PureTech Health is cutting a small number of positions after a recent decision to deprioritize work on an early-stage drug delivery technology, a spokesperson for the biotechnology company creator confirmed to BioPharma Dive.
PureTech, which has founded a handful of biotechs in addition to developing its own drugs, will no longer advance its “Orasome” platform, and instead will focus resources elsewhere in its pipeline. Orasome was used by PureTech to refer to technology for the oral delivery of therapeutic payloads like messenger RNA that would typically be delivered by injection.
"PureTech's unique model includes moving resources toward the programs with the most promise,” said Joe Bolen, PureTech’s chief scientific officer until his recent retirement, in a Feb. 14 statement. “To that end, and with a focus on translational and clinical work, we have recently deprioritized our Orasome technology platform following a key go/no go experiment.”
The spokesperson said that the move will affect a “small number of employees’ positions,” adding that PureTech is working to find them new roles within the company or within its network of companies.
“We routinely conduct what we call ‘killer experiments’ to determine whether a platform or candidate meets our rigorous threshold for advancement. This is a core part of our model and the approach has enabled us to be capital-efficient and to focus our resources on the candidates with the greatest probability of success,” the spokesperson said.
Bolen, a former Moderna executive who became PureTech's CSO in November 2015, appears to have stepped down from his role this month, according to his LinkedIn profile. He will serve on the research and development subcommittee of PureTech’s board of directors, however.

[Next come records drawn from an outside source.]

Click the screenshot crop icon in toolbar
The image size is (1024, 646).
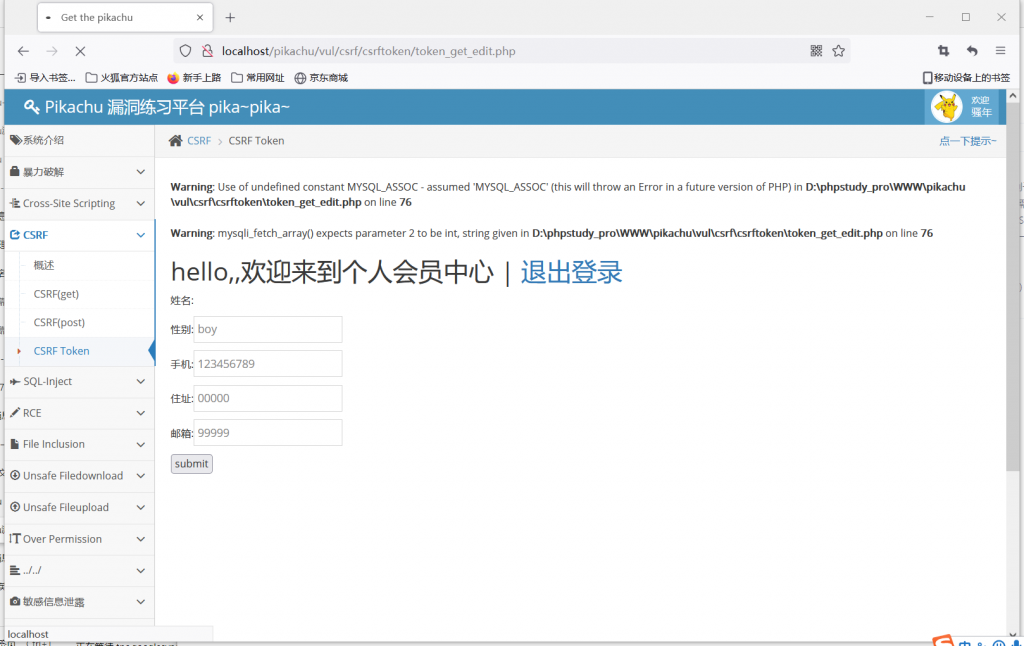point(943,51)
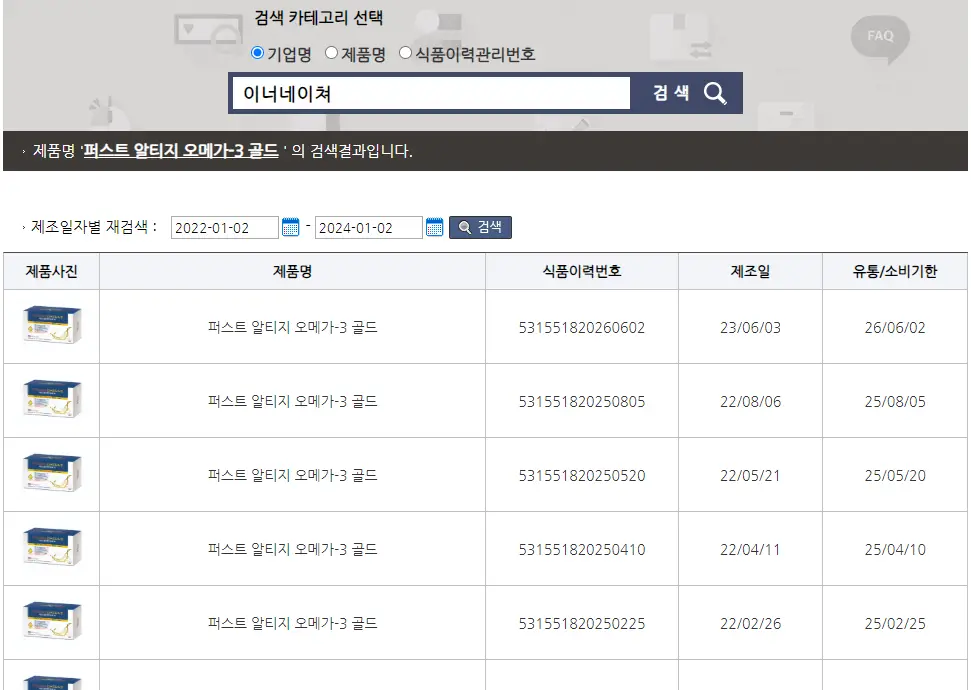Click the thumbnail for the 22/08/06 product row
Image resolution: width=971 pixels, height=690 pixels.
point(52,400)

While PureTech is stopping work on its Orasome platform, it is continuing to develop a pipeline led by four experimental drugs now in clinical trials. One, dubbed LYT-300, is being advanced into Phase 2 testing among healthy volunteers and people with postpartum depression this year, the company said Tuesday in the same statement that disclosed the Orasome decision.
The treatment is an oral prodrug of the steroid allopregnanolone, which is currently approved in the U.S. as an intravenous formulation administered over 60 hours.
PureTech is also testing a deuterated form of the drug pirfenidone for idiopathic pulmonary fibrosis and other fibrotic conditions.
But the company is perhaps best known for a company creation model that has led it to found eight drug and tech developers, including Karuna Therapeutics, Akili Interactive and Vor Biopharma.
PureTech held $341 million in cash as of June 30, 2022, which it expects will fund operations through the first quarter of 2026, the spokesperson said.